Pagans and the ‘Warrior Path’
I’m beginning to wonder if there is really no way for me to discuss this without coming off as sounding extremely biased and opinionated. But either way, this is something that has been building in my craw for awhile. You must forgive that this is going to be a touch disjointed, and rambling. You have been warned.
I notice many Pagans talk a big game about things like ‘honor’, ‘duty’ and the ‘warrior path’. But that’s all I seem to notice, a lot of the time (but not ALL the time and I’ll get to that in a moment). A whole lot of talk, and very little action. You see, it’s so easy to sit in front of a computer, in relative comfort and safety, and speak these things, when you don’t have to worry too much about having to back them up. People within the (various different sectors of) the Pagan “community”(ies) are very eager to point the finger at so-called “sheeple” within the perceived evil machine of monotheism, and yet they themselves are so easily led by flowery platitudes, emotional pleas, hive mindsets, cults of personality (especially if you write a book–newsflash folks–any idiot can write a book these days), and talks of things such as ‘honor’, ‘duty’ and the ‘warrior path’. Here are, if I may, a few thoughts for you to consider:
–The ‘warrior path’ isn’t about owning a sword (most swords which modern Pagans own are, nine times out of ten, display pieces and would serve as bludgeoning weapons at best) and swinging it around prettily. It isn’t about owning a gun, either (and if you do own a gun, you should have the proper licenses, training, psychological and physical conditioning to operate and keep one properly). It isn’t about going to train at your martial arts dojo and getting kicked around by your sensei–if you think that’s the warrior path, you still have never tasted it (but trust me, I know–during Krav Maga practice I was screamed at, punched, kicked and urged on until I almost vomited and passed out. It is brutal, but not the same thing.). What IS the warrior path? Volunteer for the USO. Sign up for organizations like Soldier’s Angels. You’ll see. Those of us who have parents in the military know. I can’t tell you how many times I watched my father fly away on that C130, and had to (attempt to) mentally prepare myself for the horrible possibility that he may come home in a fucking box. And no, you don’t have to be in the military or be a veteran to walk the warrior’s path. You don’t even have to be in the Coast Guard, or police or fire (or related service duties). There are others who experience that path on the liminal spheres of society (which may actually be unacceptable to many people, including a lot of other pagans). But, to those of you who glorify the “warrior’s path” while sitting safely at the soft glow of your computers–I ask why. I myself have never gone to war, but I’ve experienced having to fight, having to defend myself. Having been frequently stoned, beaten and hazed when I was younger, I had no choice. And it’s a terrifying sensation. It stays with you forever. There is a price you pay for that sort of thing. There always is.

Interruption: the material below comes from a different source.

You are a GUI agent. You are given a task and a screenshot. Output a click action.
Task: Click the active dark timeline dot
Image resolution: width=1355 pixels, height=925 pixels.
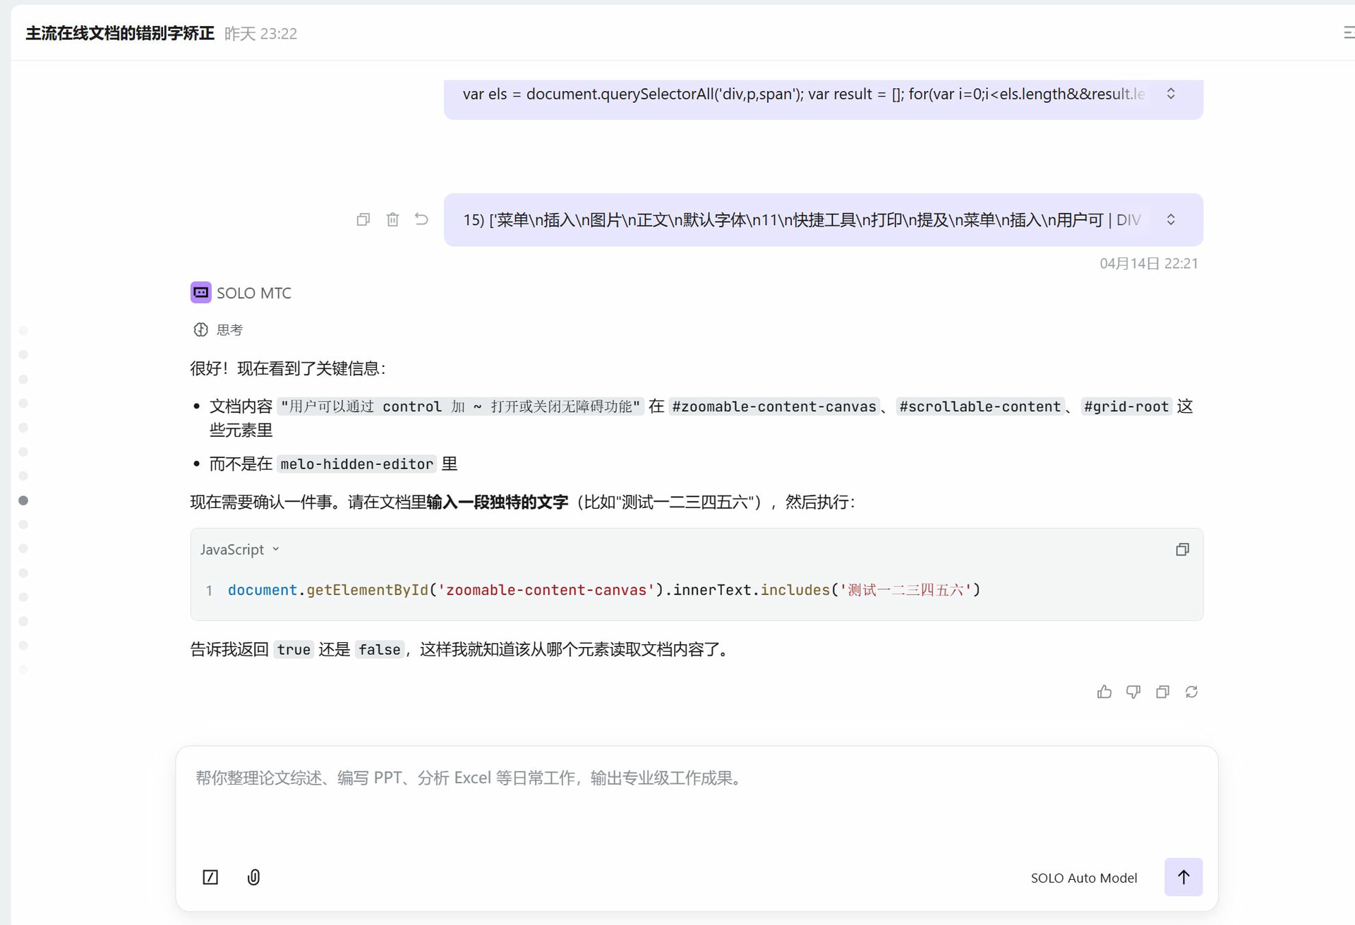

–When it comes to “honor” and “duty” that shit tends to walk hand-in-hand. I have no damn right to speak of either of those. I am a very frail, very flawed, very misguided human being very frequently. I can only say that I have had the honor and privilege to serve and assist those who have themselves served with great duty and honor. One of them was a Heathen, Odin’s man and devotee of Freyja. He was the first soldier I worked with through SA (who arbitrarily assigns you your soldier, by the by). He had served several tours of duty, both in Iraq and Afghanistan. I cannot say much more about him without violating a code of privacy, but he has seen many things. He leaves his beloved family behind each time to do what he feels is right, despite how much he may disagree with others. I have saved every letter he’s written me during his tour of duty. We lost contact after he came back home to his family. Most people don’t realize this, but a warrior’s battle doesn’t end after the tour of duty does. It never does. Even still, I’ve saved all his letters. Whenever I want a reminder of what “honor” and “duty” is, I pull out his letters, saved on my Patron’s altar, and I read them. Or, perhaps most importantly, I go to my father, an OEF (Afghanistan) veteran twice over. Even since childhood, he was integral in my lessons of what it is to have integrity, the wellspring of things that honor and duty feed from. These himself he learned from his father, a WWII veteran of the Pacific arena. My Grandfather on my mother’s side is a WWII veteran of the European arena. I have many great teachers in this area, though I myself am horribly incomplete just the same. I cannot begin to reach their level or understand what they have been through. I can only hope to grow to be a solid man with good integrity.
In the meantime, I figured something like this needed to be said. I’m not much a fan of baah’ing with the emotionally overenthused masses when it comes to such things. I think so many neopagans and related are very sheltered, or deliberately shelter themselves from the realities going on around them, which is why things like this is something they feel can easily be put on like some kind of roleplaying device. The same can be said for the role of “shaman”, another hotbutton issue, and one I’ll likely be addressing at a later time.
Thankfully though, not all of modern Paganism has my cynicism jacked up. I have had the privilege of seeing a great amount of awesomeness in the area of spiritwork, community service, and activism come out of some really awesome polytheists. Rather than go on another long-winded rant, I hope to showcase them here individually as I get this blog kicking and rolling again.